The line containing "查看详情 (37, 1664)" opens the span to copy, and the last line of the records below closes it. Write out that span exactly.

Records to process Block Start

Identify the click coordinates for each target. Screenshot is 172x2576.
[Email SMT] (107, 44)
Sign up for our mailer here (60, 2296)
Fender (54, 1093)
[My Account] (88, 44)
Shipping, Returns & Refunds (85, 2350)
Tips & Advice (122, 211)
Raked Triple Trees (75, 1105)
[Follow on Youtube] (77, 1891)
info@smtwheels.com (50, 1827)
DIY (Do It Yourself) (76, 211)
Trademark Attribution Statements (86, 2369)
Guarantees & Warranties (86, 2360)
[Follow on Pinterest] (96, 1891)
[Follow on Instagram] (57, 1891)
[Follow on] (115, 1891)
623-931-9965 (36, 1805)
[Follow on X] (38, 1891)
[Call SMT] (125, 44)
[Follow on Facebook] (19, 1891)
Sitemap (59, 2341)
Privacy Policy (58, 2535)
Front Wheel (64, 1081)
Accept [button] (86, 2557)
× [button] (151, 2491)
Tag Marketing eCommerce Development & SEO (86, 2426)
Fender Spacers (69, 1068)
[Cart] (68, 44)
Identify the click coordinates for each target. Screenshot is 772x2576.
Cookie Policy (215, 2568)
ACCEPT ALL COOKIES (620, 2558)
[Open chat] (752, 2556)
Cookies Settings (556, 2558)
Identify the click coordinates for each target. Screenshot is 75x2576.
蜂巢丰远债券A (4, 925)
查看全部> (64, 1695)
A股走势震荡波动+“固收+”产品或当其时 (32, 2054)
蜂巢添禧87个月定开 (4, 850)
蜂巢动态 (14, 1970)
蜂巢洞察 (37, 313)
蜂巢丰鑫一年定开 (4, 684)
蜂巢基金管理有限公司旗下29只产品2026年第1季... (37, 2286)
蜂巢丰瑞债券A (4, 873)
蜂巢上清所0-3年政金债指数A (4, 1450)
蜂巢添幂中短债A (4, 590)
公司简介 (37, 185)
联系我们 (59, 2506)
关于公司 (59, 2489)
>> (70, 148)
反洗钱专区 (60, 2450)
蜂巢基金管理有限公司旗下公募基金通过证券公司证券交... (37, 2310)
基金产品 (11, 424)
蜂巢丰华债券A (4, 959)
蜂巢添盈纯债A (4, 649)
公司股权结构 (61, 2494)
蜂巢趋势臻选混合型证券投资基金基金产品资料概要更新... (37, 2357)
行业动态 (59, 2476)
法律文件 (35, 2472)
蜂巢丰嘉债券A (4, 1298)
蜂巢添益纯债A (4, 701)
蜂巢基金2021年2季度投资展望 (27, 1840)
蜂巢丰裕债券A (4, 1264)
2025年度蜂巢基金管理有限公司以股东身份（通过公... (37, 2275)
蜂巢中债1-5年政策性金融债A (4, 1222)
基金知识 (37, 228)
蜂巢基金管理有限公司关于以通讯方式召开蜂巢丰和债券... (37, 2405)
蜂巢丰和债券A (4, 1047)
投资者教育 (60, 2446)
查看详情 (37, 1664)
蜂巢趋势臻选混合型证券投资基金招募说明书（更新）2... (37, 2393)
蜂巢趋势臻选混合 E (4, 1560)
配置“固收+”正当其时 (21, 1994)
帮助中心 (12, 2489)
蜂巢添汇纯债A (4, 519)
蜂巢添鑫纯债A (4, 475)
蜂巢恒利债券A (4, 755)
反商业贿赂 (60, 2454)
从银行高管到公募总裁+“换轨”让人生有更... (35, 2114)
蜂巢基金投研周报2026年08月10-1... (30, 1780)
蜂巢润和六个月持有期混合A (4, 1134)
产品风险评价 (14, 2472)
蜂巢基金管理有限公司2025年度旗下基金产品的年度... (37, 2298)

Records to process Block End

Problem solution →
查看详情 (37, 1664)
蜂巢趋势臻选混合型证券投资基金招募说明书（更新）2... (37, 2393)
蜂巢趋势臻选混合 E (4, 1560)
配置“固收+”正当其时 (21, 1994)
帮助中心 (12, 2489)
蜂巢添汇纯债A (4, 519)
蜂巢添鑫纯债A (4, 475)
蜂巢恒利债券A (4, 755)
反商业贿赂 (60, 2454)
从银行高管到公募总裁+“换轨”让人生有更... (35, 2114)
蜂巢基金投研周报2026年08月10-1... (30, 1780)
蜂巢润和六个月持有期混合A (4, 1134)
产品风险评价 (14, 2472)
蜂巢基金管理有限公司2025年度旗下基金产品的年度... (37, 2298)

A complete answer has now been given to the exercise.